According to the SEC’s complaint, from approximately November 2014 through July 2016, 7S Oil & Gas LLC and William Alexander “Gilligan” Sewell raised nearly $7 million from at least 70 investors through a series of unregistered offerings in oil and gas projects.
The SEC alleges that 7S and Sewell lured investors primarily through a network of sales agents and a series of YouTube videos, including one in which Sewell claimed that, “for sure you will get some type of return because there’s no such thing as a dry hole.”
The SEC also alleges that the company’s offering documents told investors that no more than 10 percent would be spent on marketing costs, commissions to sales agents, and salaries and that 85 percent of investor funds would be spent on oil and gas operations.
However, the complaint alleges that 7S Oil & Gas paid commissions as high as 35 percent to its sales agents out of investor proceeds and applied approximately 57 percent of investor funds toward operating the wells.
7S and Sewell also allegedly used more than $90,000 in investor funds to pay tuition for his children, entertainment expenses, and other personal expenses.
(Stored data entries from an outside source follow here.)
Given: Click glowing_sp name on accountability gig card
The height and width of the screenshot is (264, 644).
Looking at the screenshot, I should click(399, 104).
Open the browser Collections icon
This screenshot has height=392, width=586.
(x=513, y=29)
The complaint also noted that 7S paid out sham “royalty payments” to some investors, which led investors to believe that the company was making a return on their investment based on oil sold to an independent third party.
The SEC’s complaint, filed in the U.S. District Court for the Southern District of Florida, charges 7S and Sewell with violating Sections 5(a), 5(c), and 17(a) of the Securities Act of 1933, and Section 10(b) of the Securities Exchange Act of 1934.
Without admitting or denying the SEC’s allegations, 7S and Sewell each consented to the entry of a final judgment permanently enjoining each of them from violating the charged provisions of the federal securities laws. The judgments also require 7S to pay disgorgement of $492,000, and Sewell to pay disgorgement of $93,500, prejudgment interest of $4,440, and a civil penalty of $160,000. The settlements are subject to approval by the court.